Work order
Below are the records. Gather each line that holds "screenshot".

Data supplied START

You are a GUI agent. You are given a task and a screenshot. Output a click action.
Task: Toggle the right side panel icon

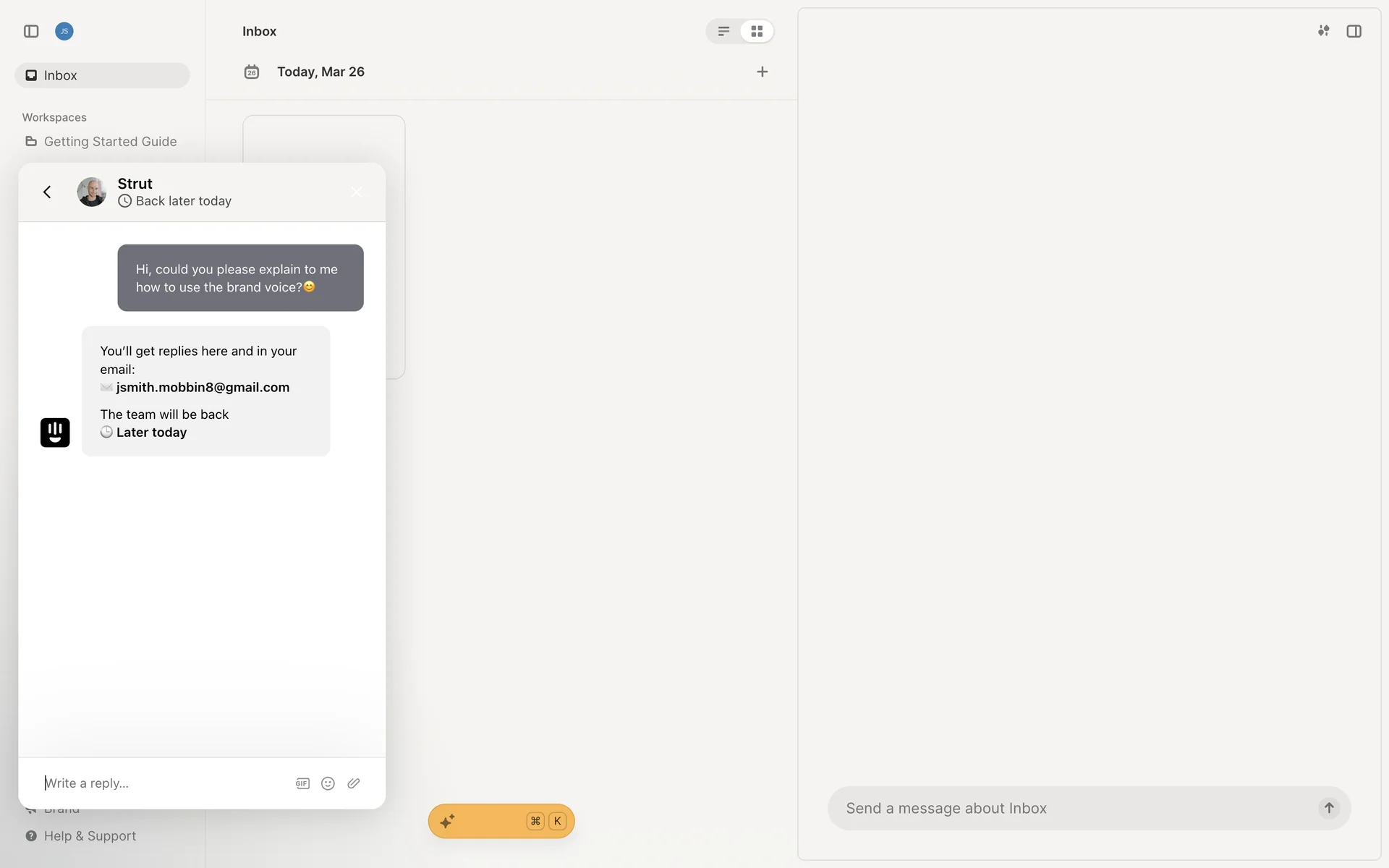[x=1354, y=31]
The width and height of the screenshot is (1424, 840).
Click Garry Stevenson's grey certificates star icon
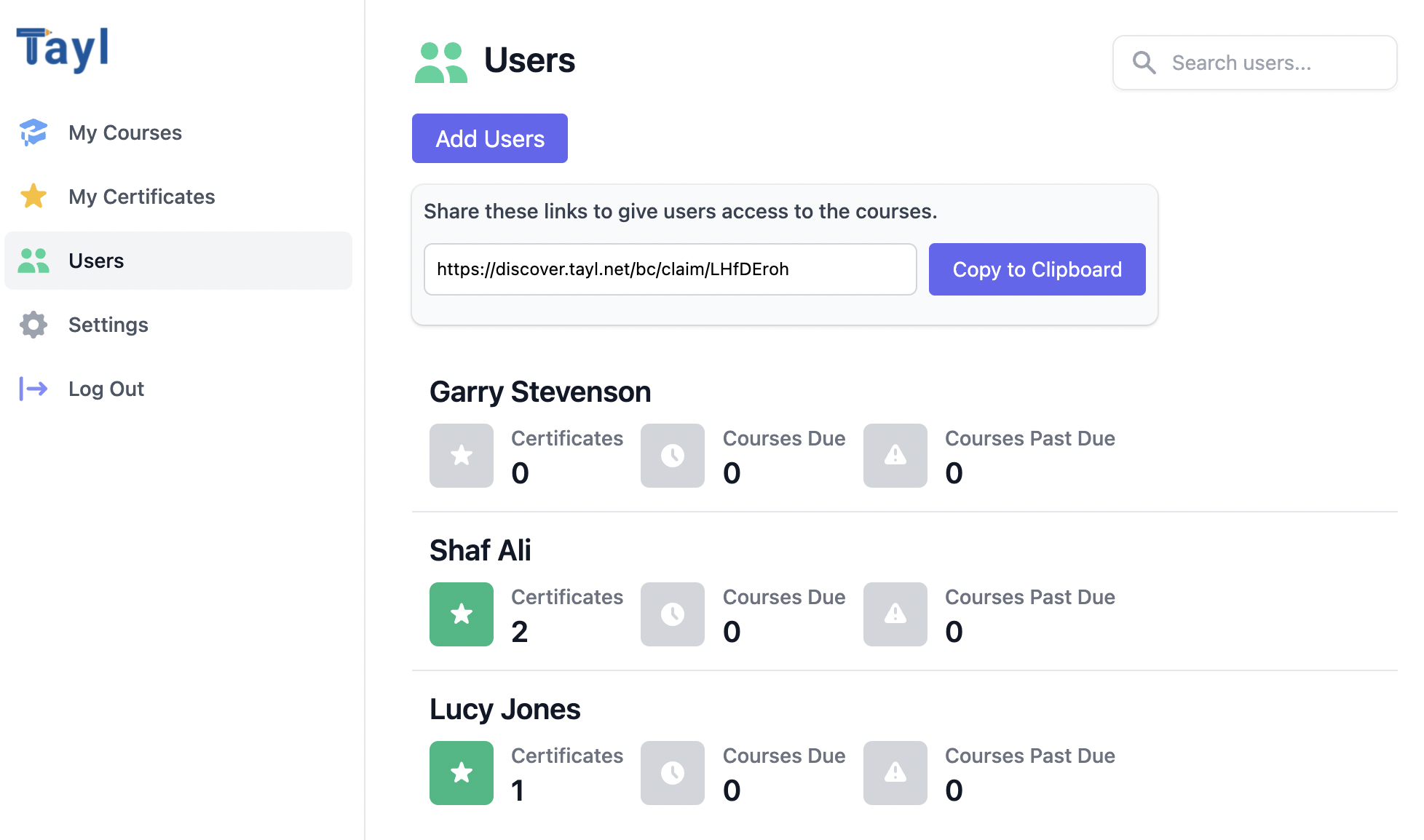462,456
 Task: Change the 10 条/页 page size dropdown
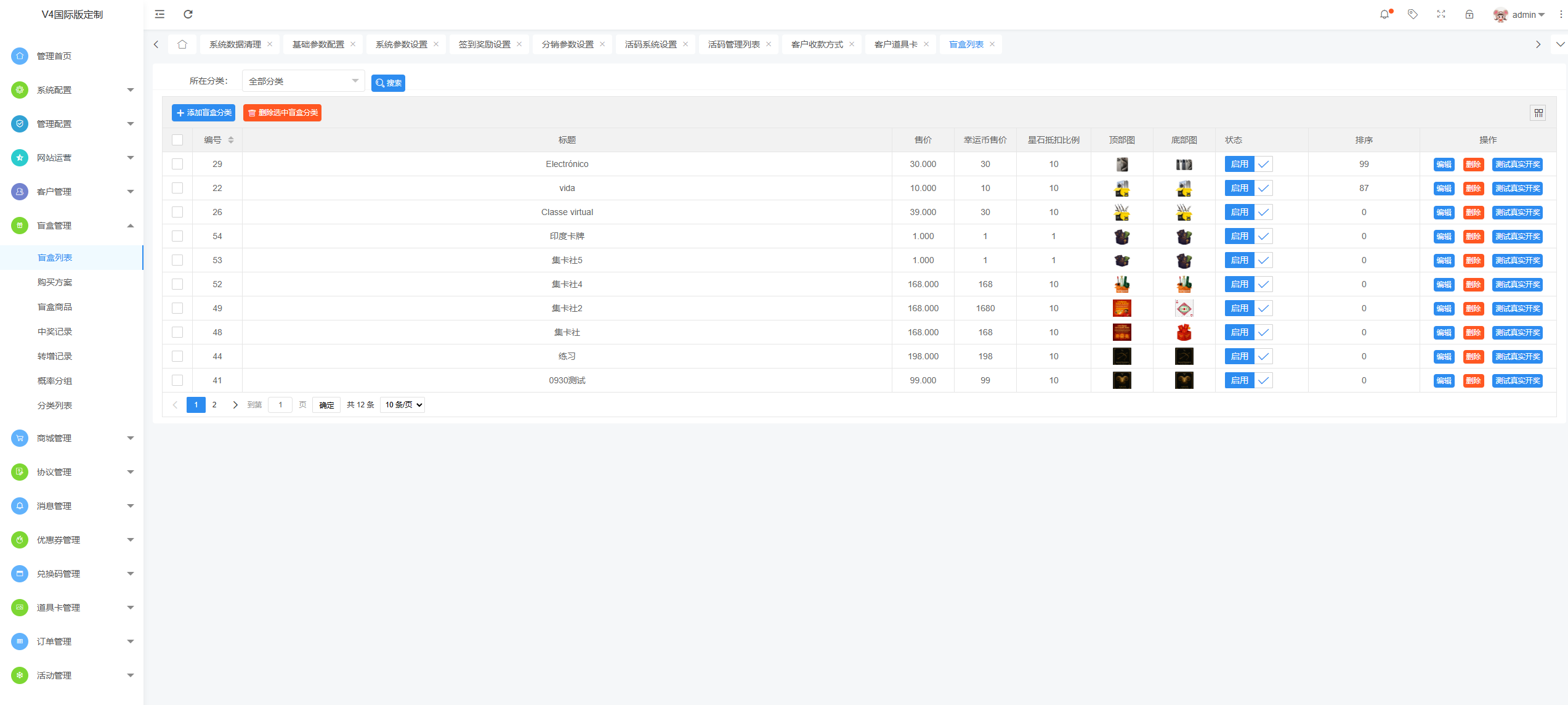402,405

Data supplied END

Answer
You are a GUI agent. You are given a task and a screenshot. Output a click action.
The width and height of the screenshot is (1424, 840).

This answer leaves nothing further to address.